Brief »
Write out again the lines from the one containing "At what coordinates" through the end of the rows, keeping all of their text, and shift every coordinate in the answers by adding 83 to each number. Leave the pictures out.

Element and text location data »

----

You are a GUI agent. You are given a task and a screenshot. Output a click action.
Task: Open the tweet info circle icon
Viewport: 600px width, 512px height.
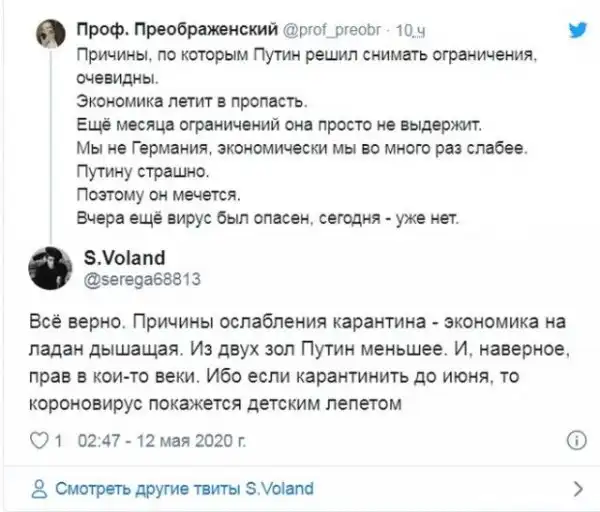point(576,440)
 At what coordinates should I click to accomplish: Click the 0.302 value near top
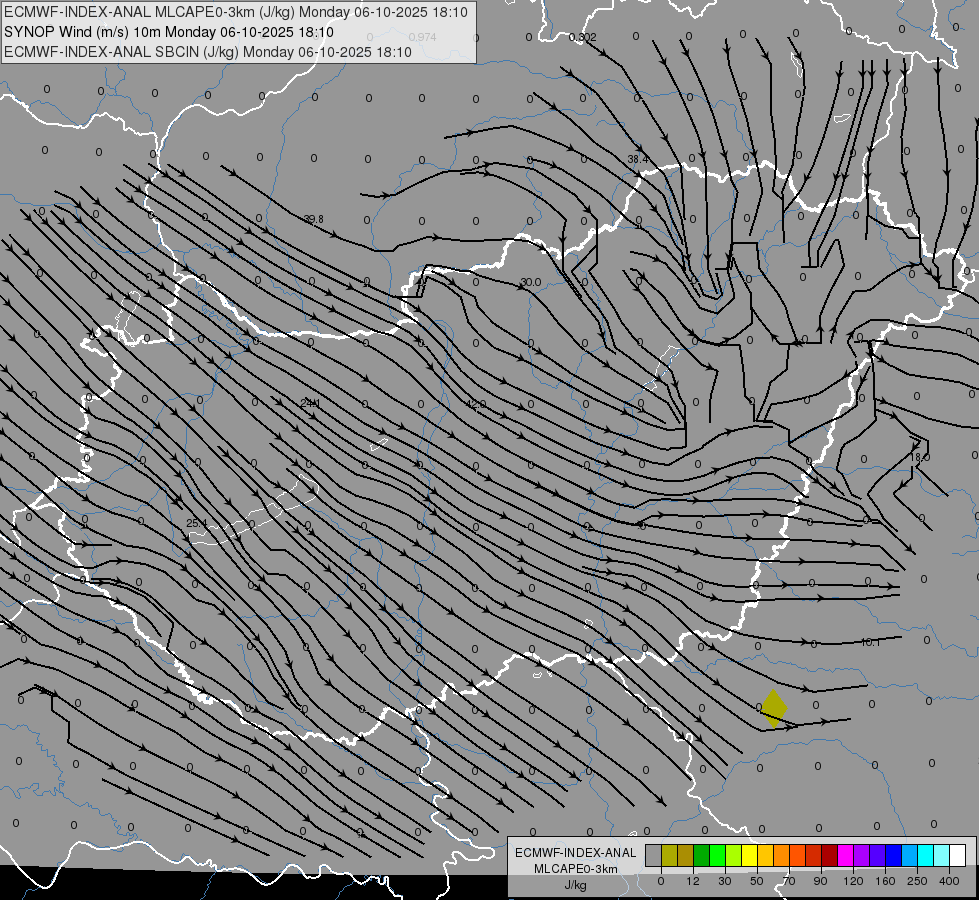coord(582,37)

----

The output »
 At what coordinates should I click to accomplish: Click the 0.302 value near top
coord(665,120)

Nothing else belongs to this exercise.